I suggest that you try these google searches and learn about how floating point works.

(a) 32 bit jvm on 64 bit linux

(b) ieee-754

(c) java double precision

If you want further explanation then you will need to tell us about your hardware and jvm versions, and we might have an insight.

You might be better off on a linux or redhat list for this issue.

(2) A question.

In your program how are you using the result of getNumericCellValue?
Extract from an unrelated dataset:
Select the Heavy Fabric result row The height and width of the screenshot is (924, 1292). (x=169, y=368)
How are you writing the value to your log?

Regards,
Dave
Comment 2 Josh Micich 2009-11-04 17:57:36 UTC
*** Bug 48081 has been marked as a duplicate of this bug. ***
Comment 3 Josh Micich 2009-11-04 18:08:41 UTC
This problem is almost certainly independent of POI.  The underlying floating point values are being stored/retrieved properly and any numerical calculations you perform on those will be fine (within normal IEEE double constraints).  Your problem seems to be related to text conversion, in particular the method "public static String toString(double d)" on class java.lang.Double in your JRE.

If you are concerned about the apparent error in the converted text value, you can attempt to get around these problems by using the POI class NumberToTextConverter (which uses Excel rules instead of JRE rules for text conversion).  Alternatively, if you have specified an number format in Excel (e.g. "2 decimal places") you can try HSSFDataFormatter.convertCellValue(Cell) to reproduce the same formatting.

--  --  --  --
Below I have added some details to help explain the source of your error.
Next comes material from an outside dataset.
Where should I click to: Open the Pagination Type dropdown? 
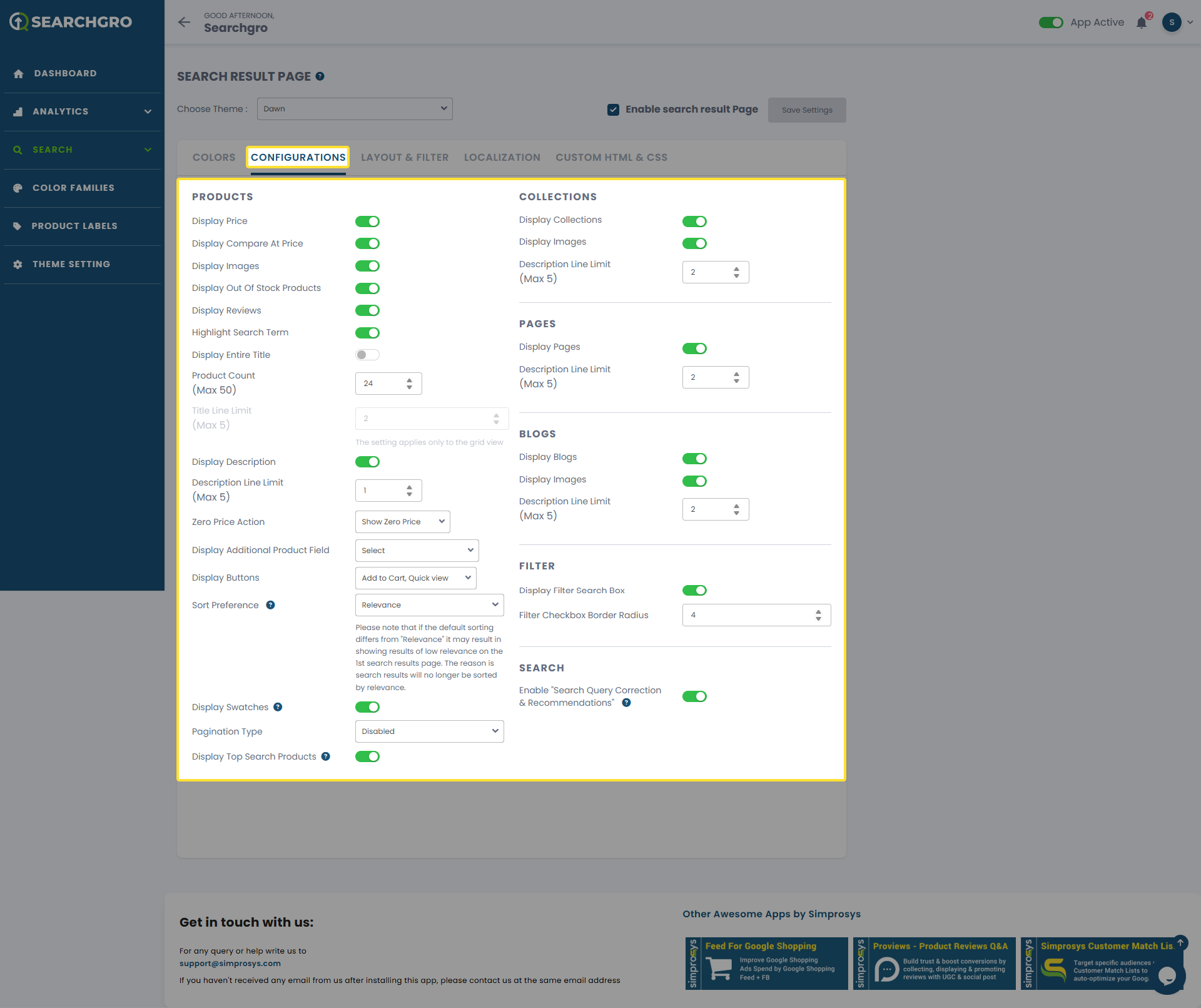pyautogui.click(x=429, y=731)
Your value "1860.68" is represented by the double with raw bit value 0x409D12B851EB851FL. 

The following code shows this double value and its two neighbours:

System.out.println(Double.longBitsToDouble(0x409D12B851EB851EL));
System.out.println(Double.longBitsToDouble(0x409D12B851EB851FL));
System.out.println(Double.longBitsToDouble(0x409D12B851EB8520L));

On my JREs (Sun 1.5/WinXP and Sun 1.6/Ubuntu) I get this:
1860.6799999999998
1860.68
1860.6800000000003

I suspect you'll get 1860.6800000000001 for the second line

Hopefully it's clear that POI *is* reading the correct double value from your Excel file (since 1860.68+1e-13 is still closer to 1860.68 than 1860.68+3e-13).
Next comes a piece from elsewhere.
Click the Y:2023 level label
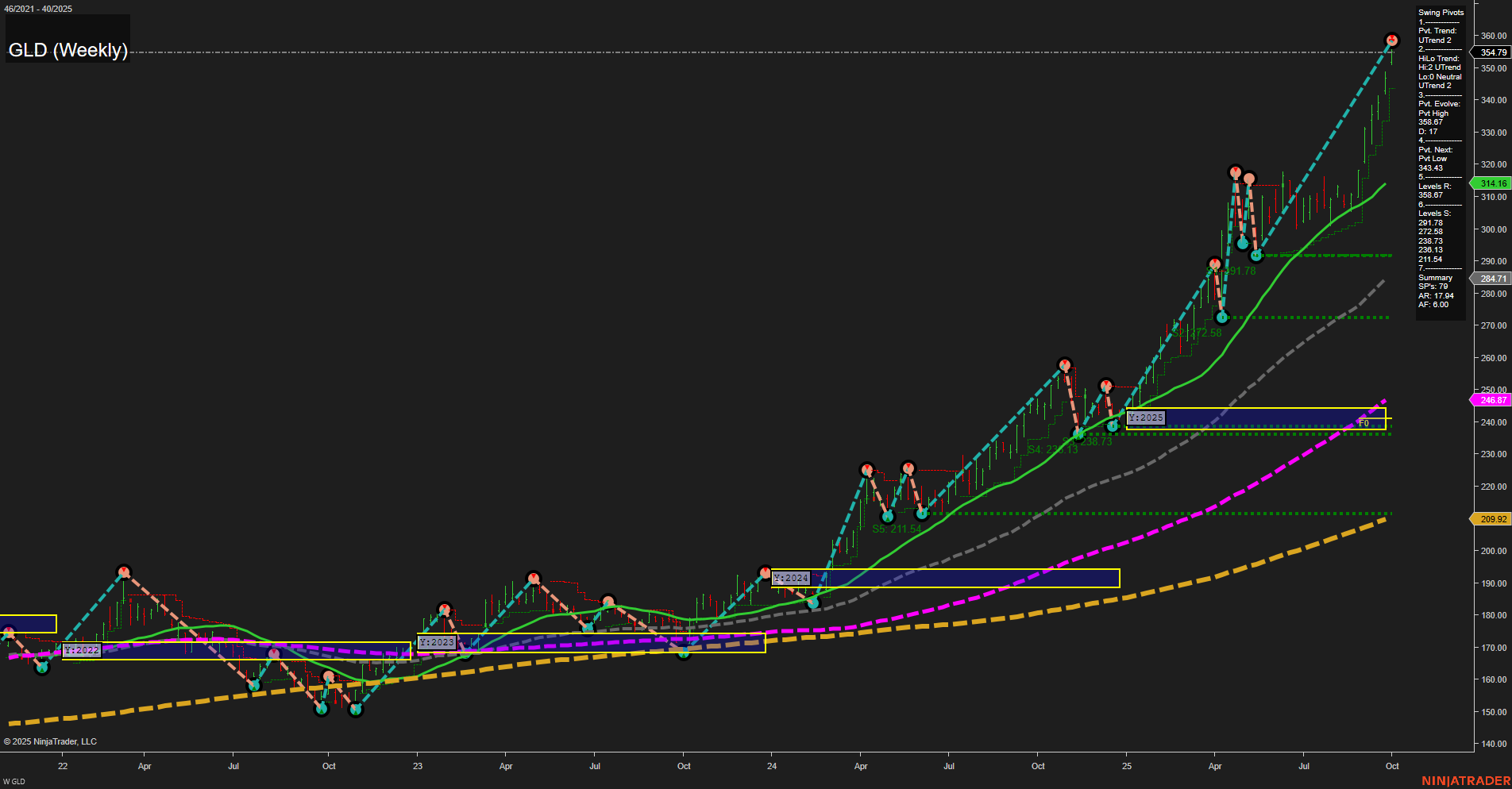This screenshot has width=1512, height=789. pyautogui.click(x=435, y=644)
To dig a little deeper, you can see the exact (over precise) decimal representation of these same three IEEE double values with the following code:

BigDecimal x = new BigDecimal(new BigInteger("2").pow(42));
System.out.println(new BigDecimal(Long.toString(0x1D12B851EB851EL)).divide(x));
System.out.println(new BigDecimal(Long.toString(0x1D12B851EB851FL)).divide(x));
System.out.println(new BigDecimal(Long.toString(0x1D12B851EB8520L)).divide(x));

Which gives:
1860.67999999999983629095368087291717529296875
1860.680000000000063664629124104976654052734375
1860.6800000000002910383045673370361328125

Now from this you might conclude that your JRE is actually doing the correct thing, since the true value (~1860.68+6.366e-14) is closer to 1860.68+1e-13 than 1860.68.  However, if you read the javadoc of Double.toString(double), you will see the following:

"How many digits must be printed for the fractional part of m or a? There must be at least one digit to represent the fractional part, and beyond that as many, but only as many, more digits as are needed to uniquely distinguish the argument value from adjacent values of type double"
http://java.sun.com/j2se/1.5.0/docs/api/java/lang/Double.html#toString(double)

So, since "1860.68" still uniquely identifies double value 0x409D12B851EB851FL (i.e. there is no other double value closer to 1860.68), only 2 decimal places are required.  Perhaps you should log a bug with your JRE provider.


BTW if you look for 0x409D12B851EB851FL in the hex dump of your XLS file you won't find it.  This is because 1860.68 has been encoded as an RKNum with value 1090959009 (A1 B6 06 41) which Excel/POI automatically translate into a double with value 0x409D12B851EB851FL.